● **Work task**
In the text on autism and framing science, on what date will the author's son Charlie turn 10?

------ Given text ------

On these highly politicized topics, scientists need to stop thinking that technical knowledge, alone, suffices to drive decision-making or change minds. That's simply not how the media works, or how the public perceives and processes information. The article (which I'll post as soon as available) ends with this coda:
Some readers may consider our proposals too Orwellian, preferring the traditional model of safely sticking to the facts. Yet scientists must realize that these facts will be repeatedly misapplied and twisted in direct proportion to their relevance to the political debate and decision-making. In short, as unnatural as it might feel, in many cases, scientists should strategically avoid emphasizing the technical details of science when trying to defend it.
I would be curious as to how scientists might “frame” some “hot button” issues in autism: As the back-and-forth in the comments on a post about David Kirby and Autism Speaks, facts and research studies can be cited, but people's beliefs are not so easily swayed. What are vaccines and chelation but “highly politicized topics” in autism circles? How might a scientist refute such theories and treatments by “strategically avoid[ing] emphasizing the technical details of science”; by translating technical knowledge with an eye to the fact that this alone does not “drive decision-making or change minds”? It needs to be recognized that, when it comes to understanding autism, parents do not rely on facts and evidence and science alone; that emotions—however much acknowledged, or not—play a huge role. Thus, for instance, did Wright-Hildebrand say on Oprah:
“This is the national health crisis of our time……..This is bigger than AIDS. This is bigger than breast cancer, and almost no attention seems to be paid to it.”
The evidence of a multitude of autism organizations, books, blogs, academic journals, conferences, etc., etc., etc., would suggest that attention has been paid to autism, and certainly since autism entered Wright-Hildebrand's life in the past few years. But I know what she means: When you are the mother of an autistic child who is having a moment on the sidewalk, and strangers are staring at you without compassion and understanding, you can feel very alone. Very, very alone, despite the evidence to the contrary that—now that there are more autistic children than ever (1 in 150, 1 in 94 here in New Jersey where I live)—-there must be more parents or aunts or uncles or grandparents or teachers or therapists or aides or bus drivers or piano teachers, etc., of autistic children everywhere.
And with so much autism everywhere—so many more autistic persons accounted for and visible—I do hope that Oprah might present another show on the “many faces of autism,” and perhaps with faces other than appeared on this week's show (of autistic adults?), and with perspectives about life with autism that emphasize not the “crisis”—not the darkness—but the light. I have seen the Autism Every Day video that was shown on Oprah more than a few times as it has been viewable on Autism Speaks's website for the past several months; I would much like to know how the children in that original video are doing now, especially as regards their education. What kind of schools do they attend? What have they learned? What have they struggled with? What works best?
I guess I am being a bit selfish here; I am curious as to the children's educatio as, since “the video” appeared, my son has had four different teachers and been in four different classrooms. He is now thriving and, if anything, a bit nervous that there is no school today, April 6th, as it is a religious holiday. He is also nearing his last month of being 9 years old, as my son Charlie will turn 10 on May 15th and, as he has gotten older, we have gradually relinquished more of the biomedical sort of “treatments” in favor of his education and in loving, unconditional acceptance of the lovely boy that he is; the boy who, on a walk with snow flurries this afternoon, said “Mom” and held my hand.
My family lives with autism, and life is good. With words and without, Charlie speaks often–speaks now—to me, and this is autism speaking, now.

------ Material shown ------

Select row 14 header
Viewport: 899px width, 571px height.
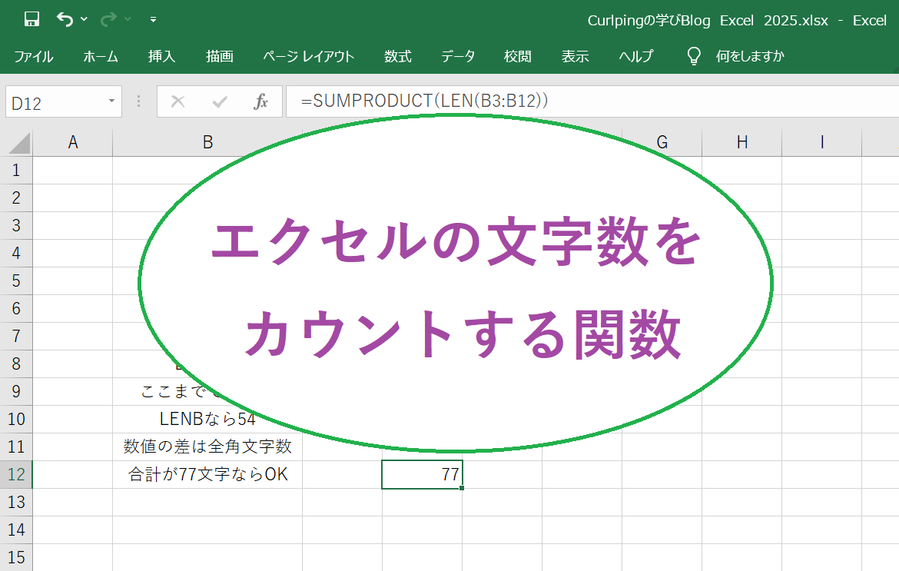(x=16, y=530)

------
------ Material shown ------

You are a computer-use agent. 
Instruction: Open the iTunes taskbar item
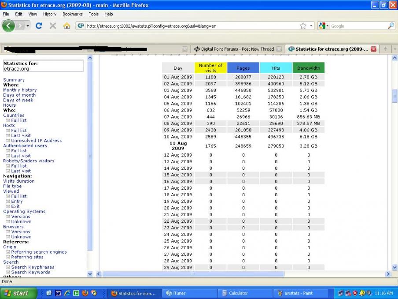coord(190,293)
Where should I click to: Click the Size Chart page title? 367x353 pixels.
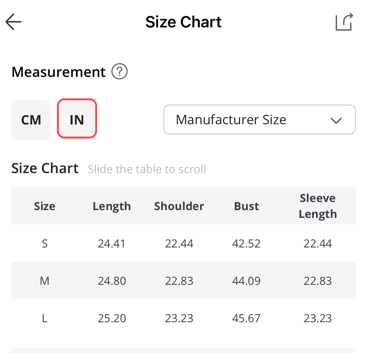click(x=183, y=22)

------

● **Written response**
May 15th